La OTAN sostiene que las maniobras fueron irrelevantes, pero el Kremlin se ve a sí mismo como un muñeco de vudú en el que la Alianza sigue clavando sus agujitas cuando las heridas aún siguen abiertas en el Cáucaso, una zona que ha estado sometida recientemente a un alto grado de tensión y a la que todavía no ha llegado la calma, como se ha encargado de recordar Medvedev. Moscú ha visto estos ejercicios militares como una provocación y un incentivo más para el presidente georgiano Mijail Saakashvili, que se aventuró a entrar en Osetia del Sur pensando, equivocadamente, que la OTAN vendría a rescatarle. ¿Qué mensaje ha sacado Saakashviili de estos movimientos? Como poco, le ha venido de perlas de cara a su opinión pública (que se sintió abandonada por la Alianza durante la guerra), cuando se encuentra en sus horas más bajas con nuevas manifestaciones en las calles pidiendo su dimisión.

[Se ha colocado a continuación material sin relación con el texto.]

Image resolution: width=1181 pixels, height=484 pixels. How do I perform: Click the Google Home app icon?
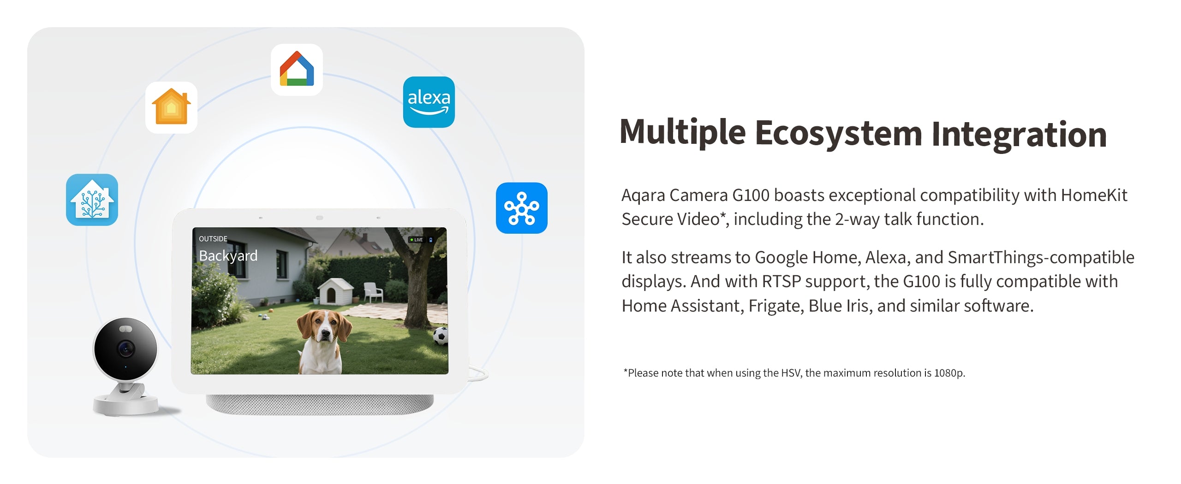coord(297,69)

Y a los 28 Estados miembros de la Alianza, ¿qué nos han aportado estas maniobras justo ahora? ¿No tenemos otras prioridades? Sobre todo en estos tiempos de crisis, de gripes nuevas y de búsqueda de soluciones globales de seguridad a problemas como Somalia, Afganistán (Rusia ha firmado recientemente acuerdos para facilitar el tránsito de material no letal para este país a través de su territorio) o la lucha contra el terrorismo.

Aun suponiendo que estas maniobras fueran intrascendentes, dejan al descubierto como mínimo que la hipersusceptibilidad rusa en el Cáucaso sigue sin importar a la OTAN. La miopía, tanto de un lado como de otro, se corrige interponiendo entre la retina y el objeto una lente divergente o negativa, gafas o lentillas, o esa diplomacia que conviene a ambos en estos tiempos donde la comunidad internacional tiene otras cosas más urgentes de las que ocuparse.